O Ministério da Saúde decidiu não incorporar a vacina para prevenção do herpes-zóster ao Sistema Único de Saúde (SUS). A decisão consta em portaria publicada no Diário Oficial da União (DOU).
A avaliação foi realizada pela Comissão Nacional de Incorporação de Tecnologias no Sistema Único de Saúde (Conitec). Segundo o relatório técnico, o imunizante apresentou custo elevado em relação ao impacto esperado no combate à doença.
Avaliação de custo e impacto orçamentário
A vacina recombinante adjuvada é indicada para idosos com 80 anos ou mais e para pessoas imunocomprometidas a partir de 18 anos. Apesar do reconhecimento da importância clínica, o Comitê de Medicamentos destacou a necessidade de negociação de preços.

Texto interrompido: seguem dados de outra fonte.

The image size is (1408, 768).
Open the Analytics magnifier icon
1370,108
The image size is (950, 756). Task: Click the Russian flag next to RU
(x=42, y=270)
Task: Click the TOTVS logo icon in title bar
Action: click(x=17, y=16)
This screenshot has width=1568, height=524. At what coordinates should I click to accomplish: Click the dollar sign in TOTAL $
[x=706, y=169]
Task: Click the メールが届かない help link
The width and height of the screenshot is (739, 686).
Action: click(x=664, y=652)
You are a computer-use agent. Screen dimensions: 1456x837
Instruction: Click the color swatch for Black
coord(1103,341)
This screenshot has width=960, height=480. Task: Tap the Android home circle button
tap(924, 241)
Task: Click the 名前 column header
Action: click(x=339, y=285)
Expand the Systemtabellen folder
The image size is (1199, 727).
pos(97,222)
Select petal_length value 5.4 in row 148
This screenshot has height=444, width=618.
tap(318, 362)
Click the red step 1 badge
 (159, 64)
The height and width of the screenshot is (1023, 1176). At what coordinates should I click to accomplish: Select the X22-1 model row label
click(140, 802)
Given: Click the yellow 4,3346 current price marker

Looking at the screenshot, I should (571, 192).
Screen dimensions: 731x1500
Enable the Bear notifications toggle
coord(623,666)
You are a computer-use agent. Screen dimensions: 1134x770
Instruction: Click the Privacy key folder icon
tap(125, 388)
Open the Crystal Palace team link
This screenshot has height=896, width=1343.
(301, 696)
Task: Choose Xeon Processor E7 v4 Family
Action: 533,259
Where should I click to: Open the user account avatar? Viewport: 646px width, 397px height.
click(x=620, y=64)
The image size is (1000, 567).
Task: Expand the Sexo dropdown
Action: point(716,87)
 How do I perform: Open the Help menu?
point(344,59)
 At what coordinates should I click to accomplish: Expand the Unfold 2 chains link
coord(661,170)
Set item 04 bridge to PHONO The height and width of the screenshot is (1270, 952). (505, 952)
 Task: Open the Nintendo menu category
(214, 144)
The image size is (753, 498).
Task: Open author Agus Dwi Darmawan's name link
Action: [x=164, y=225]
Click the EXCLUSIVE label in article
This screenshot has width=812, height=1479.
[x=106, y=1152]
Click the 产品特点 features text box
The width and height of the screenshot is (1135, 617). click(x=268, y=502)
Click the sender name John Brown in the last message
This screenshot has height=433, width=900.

“O Comitê reconheceu a relevância da vacina para a prevenção do herpes-zóster, mas ressaltou que o valor atual gera impacto orçamentário insustentável para o SUS”, aponta o relatório da Conitec.
De acordo com o estudo, a vacinação de cerca de 1,5 milhão de pessoas por ano geraria um custo aproximado de R$ 1,2 bilhão anuais. No quinto ano, a imunização dos pacientes restantes teria custo estimado em R$ 380 milhões. Ao final de cinco anos, o investimento total chegaria a R$ 5,2 bilhões. Por esse motivo, a vacina foi considerada não custo-efetiva.
Possibilidade de nova avaliação
A portaria publicada pelo Ministério da Saúde prevê que o tema poderá ser reavaliado pela Conitec. A Anvisa poderá fazer isso se apresentarem novos dados técnicos ou propostas que alterem os resultados da análise atual.
O que é o herpes-zóster
O herpes-zóster é causado pelo vírus varicela-zóster, o mesmo da catapora. Além disso, após a infecção inicial, o vírus permanece no organismo de forma latente e pode ser reativado ao longo da vida.
A reativação ocorre com mais frequência em pessoas idosas ou com imunidade comprometida. Dessa forma, os primeiros sintomas incluem queimação, coceira, sensibilidade na pele, febre baixa e cansaço.
Após um ou dois dias, surgem manchas vermelhas que evoluem para bolhas cheias de líquido. As lesões aparecem em apenas um lado do corpo e acompanham o trajeto de um nervo. As regiões mais afetadas são tronco, rosto, lombar e pescoço. Além disso, o quadro costuma durar de duas a três semanas.
Possíveis complicações da doença
Na maioria dos casos, o herpes-zóster evolui de forma autolimitada. No entanto, pode causar complicações, especialmente em idosos. Entre elas estão alterações na pele, comprometimento do sistema nervoso, problemas oculares e danos auditivos.
Tratamento disponível no SUS
O SUS oferece tratamento sintomático nos casos leves, com medicamentos para alívio da dor, febre e coceira, além de orientações sobre higiene e cuidados com a pele.
Portanto, em situações de maior risco, como em idosos, imunocomprometidos ou quadros graves, médicos indicam o uso do antiviral aciclovir.
Dados sobre atendimentos e óbitos no Brasil
Entre 2008 e 2024, o SUS registrou 85.888 atendimentos ambulatoriais e 30.801 internações por herpes-zóster no país, segundo dados do SIA/SUS e do SIH/SUS.
Já entre 2007 e 2023, 1.567 óbitos relacionados à doença foram contabilizados. Dessa forma, a taxa de mortalidade foi de 0,05 óbitos por 100 mil habitantes. Do total de mortes, 90% ocorreram em pessoas com 50 anos ou mais, sendo 53,4% em idosos com mais de 80 anos.